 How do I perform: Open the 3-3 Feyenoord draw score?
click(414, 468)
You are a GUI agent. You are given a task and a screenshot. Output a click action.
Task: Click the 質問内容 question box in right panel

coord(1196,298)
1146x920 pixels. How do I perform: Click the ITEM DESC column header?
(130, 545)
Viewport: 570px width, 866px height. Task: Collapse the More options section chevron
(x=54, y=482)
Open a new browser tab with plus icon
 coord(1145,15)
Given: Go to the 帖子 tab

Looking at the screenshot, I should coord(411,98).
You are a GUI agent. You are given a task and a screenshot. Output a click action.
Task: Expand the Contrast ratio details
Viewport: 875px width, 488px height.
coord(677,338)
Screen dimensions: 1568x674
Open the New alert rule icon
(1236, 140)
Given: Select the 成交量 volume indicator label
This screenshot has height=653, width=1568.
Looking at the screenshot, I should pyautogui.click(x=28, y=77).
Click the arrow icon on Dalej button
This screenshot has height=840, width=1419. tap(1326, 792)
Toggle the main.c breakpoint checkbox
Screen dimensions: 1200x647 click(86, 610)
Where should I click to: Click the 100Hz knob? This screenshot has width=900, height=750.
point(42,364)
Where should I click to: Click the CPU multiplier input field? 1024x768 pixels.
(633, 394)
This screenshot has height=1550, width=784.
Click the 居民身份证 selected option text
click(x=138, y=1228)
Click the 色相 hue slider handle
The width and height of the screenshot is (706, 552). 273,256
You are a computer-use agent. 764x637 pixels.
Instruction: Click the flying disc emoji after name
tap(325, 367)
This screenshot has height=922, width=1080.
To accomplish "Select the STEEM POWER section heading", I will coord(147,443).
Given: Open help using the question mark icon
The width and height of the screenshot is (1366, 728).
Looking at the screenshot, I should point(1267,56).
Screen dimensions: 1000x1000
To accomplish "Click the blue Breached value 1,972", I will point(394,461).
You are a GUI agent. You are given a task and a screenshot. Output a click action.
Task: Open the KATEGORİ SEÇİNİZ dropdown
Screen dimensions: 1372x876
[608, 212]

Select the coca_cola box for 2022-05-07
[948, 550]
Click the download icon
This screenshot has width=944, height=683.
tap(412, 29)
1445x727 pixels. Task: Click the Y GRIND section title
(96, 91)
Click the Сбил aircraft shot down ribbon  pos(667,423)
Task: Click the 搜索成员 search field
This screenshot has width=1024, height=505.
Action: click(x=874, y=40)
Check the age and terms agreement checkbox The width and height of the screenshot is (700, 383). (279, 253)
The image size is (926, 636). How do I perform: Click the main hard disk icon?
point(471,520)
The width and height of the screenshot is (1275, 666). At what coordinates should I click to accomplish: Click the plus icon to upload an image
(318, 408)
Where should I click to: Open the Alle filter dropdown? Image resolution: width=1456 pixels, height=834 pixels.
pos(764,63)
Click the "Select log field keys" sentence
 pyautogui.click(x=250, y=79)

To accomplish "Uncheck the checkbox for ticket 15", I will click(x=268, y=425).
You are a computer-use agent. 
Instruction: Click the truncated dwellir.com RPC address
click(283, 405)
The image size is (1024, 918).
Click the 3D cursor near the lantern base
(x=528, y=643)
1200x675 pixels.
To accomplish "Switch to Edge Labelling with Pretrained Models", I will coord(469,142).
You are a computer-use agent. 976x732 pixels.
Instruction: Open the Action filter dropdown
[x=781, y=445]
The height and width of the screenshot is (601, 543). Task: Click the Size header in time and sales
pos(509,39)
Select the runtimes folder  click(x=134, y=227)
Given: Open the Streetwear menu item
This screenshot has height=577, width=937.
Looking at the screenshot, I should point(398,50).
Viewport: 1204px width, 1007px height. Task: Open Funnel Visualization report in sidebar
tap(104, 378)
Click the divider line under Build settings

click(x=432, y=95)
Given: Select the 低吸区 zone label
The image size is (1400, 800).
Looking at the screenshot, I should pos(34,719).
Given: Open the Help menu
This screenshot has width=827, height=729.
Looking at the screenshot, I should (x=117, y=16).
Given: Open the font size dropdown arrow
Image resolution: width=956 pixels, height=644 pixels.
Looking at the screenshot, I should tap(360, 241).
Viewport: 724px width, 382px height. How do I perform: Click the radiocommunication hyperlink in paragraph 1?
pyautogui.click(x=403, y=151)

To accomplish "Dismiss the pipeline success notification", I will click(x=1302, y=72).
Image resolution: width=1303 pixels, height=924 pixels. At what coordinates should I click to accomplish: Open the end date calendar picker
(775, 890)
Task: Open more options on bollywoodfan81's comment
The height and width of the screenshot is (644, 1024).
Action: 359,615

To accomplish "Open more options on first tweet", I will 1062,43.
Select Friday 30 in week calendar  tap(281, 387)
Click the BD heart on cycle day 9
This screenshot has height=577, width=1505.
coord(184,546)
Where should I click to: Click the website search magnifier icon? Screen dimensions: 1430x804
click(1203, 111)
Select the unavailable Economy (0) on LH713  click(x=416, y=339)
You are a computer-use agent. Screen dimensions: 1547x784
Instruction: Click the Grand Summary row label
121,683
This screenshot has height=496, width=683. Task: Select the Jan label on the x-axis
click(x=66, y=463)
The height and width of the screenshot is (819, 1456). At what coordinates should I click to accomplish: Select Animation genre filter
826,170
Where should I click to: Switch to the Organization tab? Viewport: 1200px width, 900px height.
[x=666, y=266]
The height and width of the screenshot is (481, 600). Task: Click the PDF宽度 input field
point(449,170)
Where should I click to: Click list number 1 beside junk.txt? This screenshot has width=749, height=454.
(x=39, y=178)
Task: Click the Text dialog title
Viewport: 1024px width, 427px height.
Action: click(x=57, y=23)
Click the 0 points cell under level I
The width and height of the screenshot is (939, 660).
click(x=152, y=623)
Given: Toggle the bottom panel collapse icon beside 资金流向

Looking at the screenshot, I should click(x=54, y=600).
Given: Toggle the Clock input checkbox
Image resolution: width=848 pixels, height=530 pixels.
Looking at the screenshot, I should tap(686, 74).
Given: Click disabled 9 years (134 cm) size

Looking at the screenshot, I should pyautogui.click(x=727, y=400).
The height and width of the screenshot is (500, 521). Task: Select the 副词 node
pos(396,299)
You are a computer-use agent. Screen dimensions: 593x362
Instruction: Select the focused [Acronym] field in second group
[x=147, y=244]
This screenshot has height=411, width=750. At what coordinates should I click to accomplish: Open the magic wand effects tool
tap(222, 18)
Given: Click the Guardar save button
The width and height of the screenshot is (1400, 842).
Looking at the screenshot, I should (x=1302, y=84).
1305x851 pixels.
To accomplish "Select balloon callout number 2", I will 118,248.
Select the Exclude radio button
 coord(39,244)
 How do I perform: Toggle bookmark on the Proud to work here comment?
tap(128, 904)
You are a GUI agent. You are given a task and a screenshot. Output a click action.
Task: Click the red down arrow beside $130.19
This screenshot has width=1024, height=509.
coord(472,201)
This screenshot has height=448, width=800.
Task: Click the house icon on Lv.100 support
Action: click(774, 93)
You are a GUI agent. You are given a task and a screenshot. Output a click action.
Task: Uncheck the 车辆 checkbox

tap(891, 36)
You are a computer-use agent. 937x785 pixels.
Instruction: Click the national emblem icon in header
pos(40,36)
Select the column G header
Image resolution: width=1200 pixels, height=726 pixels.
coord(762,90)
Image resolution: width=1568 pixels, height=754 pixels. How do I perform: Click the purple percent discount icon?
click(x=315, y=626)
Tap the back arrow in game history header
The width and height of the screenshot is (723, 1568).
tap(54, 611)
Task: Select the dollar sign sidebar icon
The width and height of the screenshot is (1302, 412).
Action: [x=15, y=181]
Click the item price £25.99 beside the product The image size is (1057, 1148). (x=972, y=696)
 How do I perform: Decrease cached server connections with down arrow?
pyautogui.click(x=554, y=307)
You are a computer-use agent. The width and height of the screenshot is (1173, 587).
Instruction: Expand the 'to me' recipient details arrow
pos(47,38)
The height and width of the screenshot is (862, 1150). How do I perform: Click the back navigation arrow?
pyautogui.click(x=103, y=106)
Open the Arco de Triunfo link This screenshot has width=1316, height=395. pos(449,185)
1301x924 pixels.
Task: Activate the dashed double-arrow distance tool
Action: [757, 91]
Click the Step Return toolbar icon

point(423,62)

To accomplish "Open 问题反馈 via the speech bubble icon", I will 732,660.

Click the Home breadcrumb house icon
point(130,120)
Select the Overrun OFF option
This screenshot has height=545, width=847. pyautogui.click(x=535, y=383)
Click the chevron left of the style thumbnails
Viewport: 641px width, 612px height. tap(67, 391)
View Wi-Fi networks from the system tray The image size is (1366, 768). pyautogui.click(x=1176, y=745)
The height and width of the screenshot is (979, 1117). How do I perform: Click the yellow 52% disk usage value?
- - - - -
● Work to complete
For this exercise, copy each line from the listing above that has the word "value".

● Written solution
To accomplish "Click the blue Breached value 1,972", I will point(394,461).
The height and width of the screenshot is (979, 1117). How do I perform: Click the yellow 52% disk usage value?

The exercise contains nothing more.